Protests were held on Sunday in Yangon and Mandalay, the country’s two biggest cities, as well as elsewhere. Some of the demonstrations were again met with police force.
At least 114 people were killed on Saturday as security forces cracked down on protests against the February 1 coup that overthrew Aung San Suu Kyi’s elected government, according to the online news service Myanmar Now. The reported fatalities included several children under 16 years old.
Similar tallies of the death toll were issued by other Myanmar media and researchers, far exceeding the previous highest death toll on March 14. The number of killings since the coup is now more than 420, according to multiple counts.
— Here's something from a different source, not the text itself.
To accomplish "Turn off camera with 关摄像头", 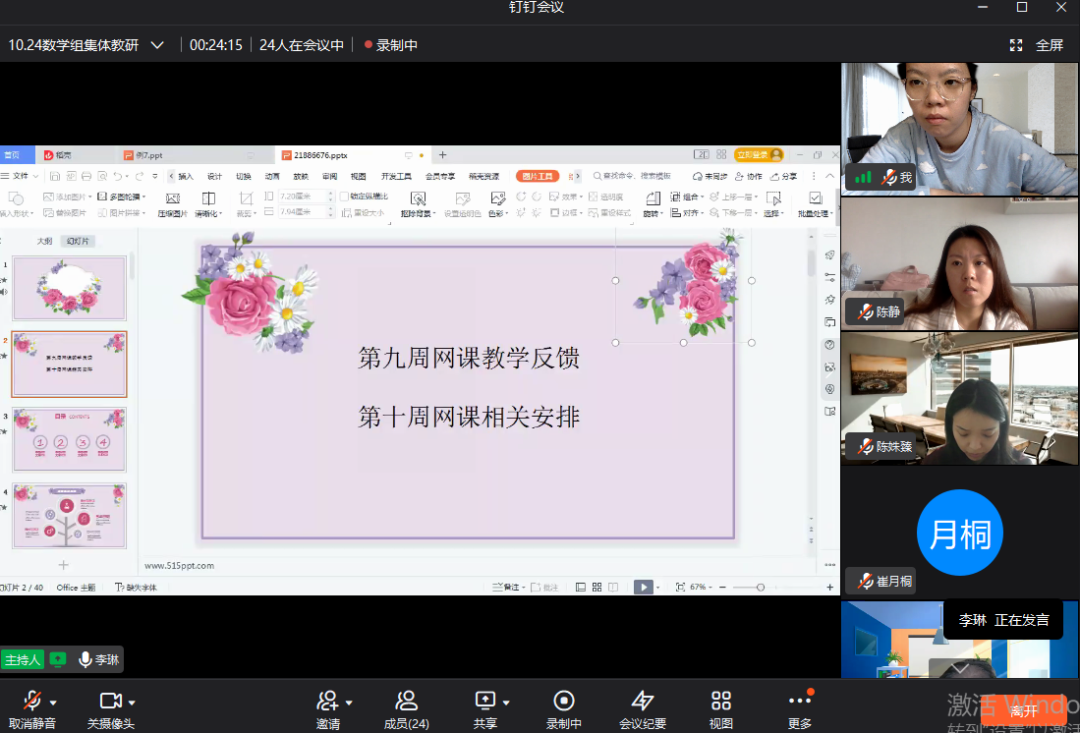I will point(110,702).
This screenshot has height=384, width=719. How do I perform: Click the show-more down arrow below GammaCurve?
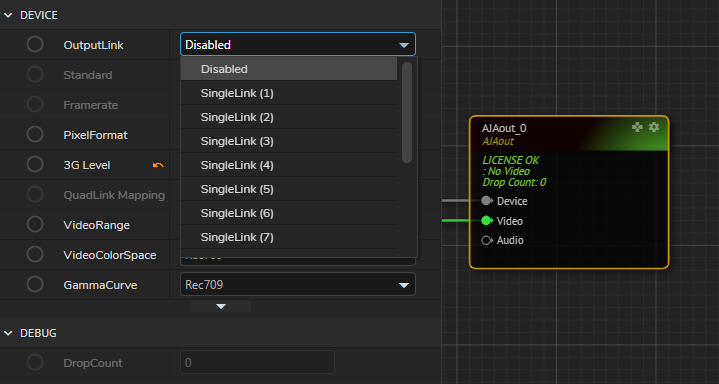coord(221,306)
The coup reversed years of progress towards democracy after five decades of military rule and has again made Myanmar the focus of international scrutiny.
The Saturday killings by police and soldiers took place throughout the country as Myanmar’s military celebrated the annual Armed Forces Day holiday with a parade in the country’s capital, Naypyidaw.
The bloodshed quickly drew international condemnation, both from diplomatic missions within Myanmar and from abroad.
The human rights group Amnesty International revived criticism that the international community was not doing enough to end the state violence in Myanmar.
“UN Security Council member states’ continued refusal to meaningfully act against this never-ending horror is contemptible,” said Ming Yu Hah, the organisation’s deputy regional director for campaigns.
The Security Council has condemned the violence but not advocated concerted action against the military government.